O caso girou em torno da decisão da escola de apagar um tributo pintado em uma pedra no campus logo após sua aparição. A Alliance Defending Freedom, organização jurídica sem fins lucrativos que representou a estudante, anunciou o acordo na segunda-feira, conforme noticiado pelo site Christianity Daily.
Detalhes do acordo e do processo
Sob os termos do acordo, o conselho escolar pagará US$ 95.000 em danos e honorários advocatícios. Além disso, todas as sanções disciplinares contra a estudante serão removidas e novas políticas sobre a expressão estudantil serão implementadas. O acordo encerra uma disputa de meses sobre a liberdade de expressão, liberdade religiosa e proteções constitucionais em escolas públicas.
A controvérsia começou em 10 de setembro de 2025, após o noticiário sobre o assassinato de Charlie Kirk, fundador do Turning Point USA, durante um evento em Utah. Uma aluna da Ardrey Kell High School, identificada nos autos como “G.S.”, decidiu homenageá-lo pintando a frase “Live Like Kirk” (Viva Como Kirk) e a referência bíblica João 11:25 na pedra de espírito da escola.

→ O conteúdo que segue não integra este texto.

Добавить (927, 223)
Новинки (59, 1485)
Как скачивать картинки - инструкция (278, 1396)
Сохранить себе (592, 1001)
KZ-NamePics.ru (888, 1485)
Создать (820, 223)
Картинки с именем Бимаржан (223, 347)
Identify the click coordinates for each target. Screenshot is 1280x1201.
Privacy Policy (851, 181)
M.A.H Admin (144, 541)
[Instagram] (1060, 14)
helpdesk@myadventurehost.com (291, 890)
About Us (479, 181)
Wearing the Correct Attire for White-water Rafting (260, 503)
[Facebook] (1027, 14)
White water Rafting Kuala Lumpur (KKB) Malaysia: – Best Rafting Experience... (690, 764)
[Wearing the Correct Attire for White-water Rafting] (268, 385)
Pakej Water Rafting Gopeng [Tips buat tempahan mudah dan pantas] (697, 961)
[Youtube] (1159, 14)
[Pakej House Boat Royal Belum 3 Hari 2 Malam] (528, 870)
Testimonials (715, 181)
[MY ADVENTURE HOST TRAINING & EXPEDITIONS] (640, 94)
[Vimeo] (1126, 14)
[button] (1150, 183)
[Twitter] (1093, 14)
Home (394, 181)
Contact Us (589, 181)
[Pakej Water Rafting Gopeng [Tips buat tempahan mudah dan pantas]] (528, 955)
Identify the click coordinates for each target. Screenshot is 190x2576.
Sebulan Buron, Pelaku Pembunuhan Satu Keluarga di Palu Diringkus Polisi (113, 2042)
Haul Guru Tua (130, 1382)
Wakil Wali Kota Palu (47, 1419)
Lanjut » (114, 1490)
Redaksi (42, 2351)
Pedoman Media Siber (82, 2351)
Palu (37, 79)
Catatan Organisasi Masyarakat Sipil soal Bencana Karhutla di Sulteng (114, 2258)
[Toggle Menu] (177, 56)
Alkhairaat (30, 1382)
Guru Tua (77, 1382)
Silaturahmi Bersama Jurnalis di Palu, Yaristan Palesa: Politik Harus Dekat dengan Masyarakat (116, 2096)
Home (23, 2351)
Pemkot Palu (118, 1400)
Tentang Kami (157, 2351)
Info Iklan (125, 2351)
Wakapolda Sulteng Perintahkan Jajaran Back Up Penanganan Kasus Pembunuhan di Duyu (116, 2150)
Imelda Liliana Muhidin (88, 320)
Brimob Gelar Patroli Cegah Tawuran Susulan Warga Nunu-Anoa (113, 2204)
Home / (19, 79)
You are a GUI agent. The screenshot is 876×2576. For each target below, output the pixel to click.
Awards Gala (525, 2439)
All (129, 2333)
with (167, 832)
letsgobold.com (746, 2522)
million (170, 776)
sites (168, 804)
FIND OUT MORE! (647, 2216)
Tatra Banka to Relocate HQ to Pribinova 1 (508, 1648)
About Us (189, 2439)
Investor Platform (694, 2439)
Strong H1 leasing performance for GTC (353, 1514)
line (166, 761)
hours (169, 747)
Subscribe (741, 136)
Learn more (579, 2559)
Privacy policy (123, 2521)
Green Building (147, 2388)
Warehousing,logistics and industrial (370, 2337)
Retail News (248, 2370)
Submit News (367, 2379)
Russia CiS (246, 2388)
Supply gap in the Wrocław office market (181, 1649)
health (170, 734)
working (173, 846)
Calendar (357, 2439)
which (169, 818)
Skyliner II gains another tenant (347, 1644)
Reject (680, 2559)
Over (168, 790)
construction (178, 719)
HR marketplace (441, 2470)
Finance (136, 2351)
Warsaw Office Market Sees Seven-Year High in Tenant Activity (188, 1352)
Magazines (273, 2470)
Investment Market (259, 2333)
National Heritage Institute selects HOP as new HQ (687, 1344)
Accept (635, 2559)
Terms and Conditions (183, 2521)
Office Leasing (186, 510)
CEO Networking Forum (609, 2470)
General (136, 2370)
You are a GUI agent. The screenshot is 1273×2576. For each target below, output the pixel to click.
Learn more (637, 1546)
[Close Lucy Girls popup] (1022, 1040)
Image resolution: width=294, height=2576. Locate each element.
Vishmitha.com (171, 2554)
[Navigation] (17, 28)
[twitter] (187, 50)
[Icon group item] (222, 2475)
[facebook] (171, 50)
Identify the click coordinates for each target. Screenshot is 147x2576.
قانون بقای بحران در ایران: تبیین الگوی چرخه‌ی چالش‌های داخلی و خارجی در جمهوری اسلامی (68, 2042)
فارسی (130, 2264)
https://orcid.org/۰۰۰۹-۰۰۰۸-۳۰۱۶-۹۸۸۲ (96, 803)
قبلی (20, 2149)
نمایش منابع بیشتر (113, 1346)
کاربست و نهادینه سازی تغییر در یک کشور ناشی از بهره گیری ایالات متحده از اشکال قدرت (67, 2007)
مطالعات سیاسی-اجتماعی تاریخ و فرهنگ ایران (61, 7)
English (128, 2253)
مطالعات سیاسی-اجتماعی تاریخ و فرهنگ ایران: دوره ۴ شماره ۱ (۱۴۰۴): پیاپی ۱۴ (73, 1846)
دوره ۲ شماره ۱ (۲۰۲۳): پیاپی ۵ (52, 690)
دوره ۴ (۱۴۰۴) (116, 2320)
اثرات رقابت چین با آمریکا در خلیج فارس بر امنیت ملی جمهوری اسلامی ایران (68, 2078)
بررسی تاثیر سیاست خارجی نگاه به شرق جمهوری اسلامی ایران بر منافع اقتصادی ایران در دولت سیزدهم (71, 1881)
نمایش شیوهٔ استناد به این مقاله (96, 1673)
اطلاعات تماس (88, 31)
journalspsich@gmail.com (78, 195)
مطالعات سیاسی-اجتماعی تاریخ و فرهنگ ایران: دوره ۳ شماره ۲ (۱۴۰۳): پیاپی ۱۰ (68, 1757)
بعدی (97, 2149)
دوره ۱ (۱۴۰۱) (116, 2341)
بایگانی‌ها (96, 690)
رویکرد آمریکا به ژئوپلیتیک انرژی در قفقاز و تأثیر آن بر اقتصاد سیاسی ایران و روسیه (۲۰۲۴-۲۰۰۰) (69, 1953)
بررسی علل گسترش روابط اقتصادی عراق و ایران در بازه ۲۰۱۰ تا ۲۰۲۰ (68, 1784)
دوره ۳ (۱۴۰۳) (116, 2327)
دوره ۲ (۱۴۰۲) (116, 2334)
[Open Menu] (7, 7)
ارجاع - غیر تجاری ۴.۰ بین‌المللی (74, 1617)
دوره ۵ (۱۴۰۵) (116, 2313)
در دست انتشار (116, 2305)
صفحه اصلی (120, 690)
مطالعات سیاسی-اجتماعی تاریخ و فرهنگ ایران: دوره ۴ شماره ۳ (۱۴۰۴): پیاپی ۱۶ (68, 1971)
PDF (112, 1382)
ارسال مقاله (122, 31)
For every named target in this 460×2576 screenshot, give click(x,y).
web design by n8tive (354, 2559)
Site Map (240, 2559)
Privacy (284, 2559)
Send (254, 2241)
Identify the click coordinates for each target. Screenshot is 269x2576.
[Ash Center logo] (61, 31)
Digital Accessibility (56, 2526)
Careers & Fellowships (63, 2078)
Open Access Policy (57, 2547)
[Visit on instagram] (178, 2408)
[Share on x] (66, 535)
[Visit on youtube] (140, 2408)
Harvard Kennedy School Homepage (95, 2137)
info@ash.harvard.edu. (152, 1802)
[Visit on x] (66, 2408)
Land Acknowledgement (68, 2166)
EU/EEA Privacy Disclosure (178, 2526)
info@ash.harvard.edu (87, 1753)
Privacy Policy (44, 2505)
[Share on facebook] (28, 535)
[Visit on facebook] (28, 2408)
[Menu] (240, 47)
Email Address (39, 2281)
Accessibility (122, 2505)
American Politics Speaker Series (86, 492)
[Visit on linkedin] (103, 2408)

A pedra de espírito e a reação da escola
A pedra de espírito é tradicionalmente usada pelos alunos para expressar mensagens de apoio a equipes esportivas, bem como causas sociais e políticas, incluindo Black Lives Matter. No entanto, administradores escolares removeram a homenagem de Kirk em poucas horas, informando à comunidade escolar que a exibição não havia sido autorizada.
De acordo com o processo, os administradores classificaram o memorial como “vandalismo” e indicaram que as autoridades policiais haviam sido contatadas. Posteriormente, os autos do processo revelaram que essas alegações foram retiradas. Relatos indicam que os funcionários da escola reconheceram que a polícia não foi contatada e, em seguida, introduziram uma política revisada, declarando que a pedra de espírito “não deveria ser usada para mensagens pessoais, políticas ou religiosas”.
Acusações de má conduta na investigação
A queixa também acusou o pessoal da escola de conduzir a investigação de forma inadequada. Os documentos do tribunal alegaram que os administradores exigiram acesso aos registros telefônicos da estudante sem o consentimento dos pais e não informaram a ela e sua família sobre seus direitos durante o que foi apresentado como uma investigação criminal. A resolução deste caso destaca a importância de equilibrar as políticas escolares com os direitos de liberdade de expressão dos alunos.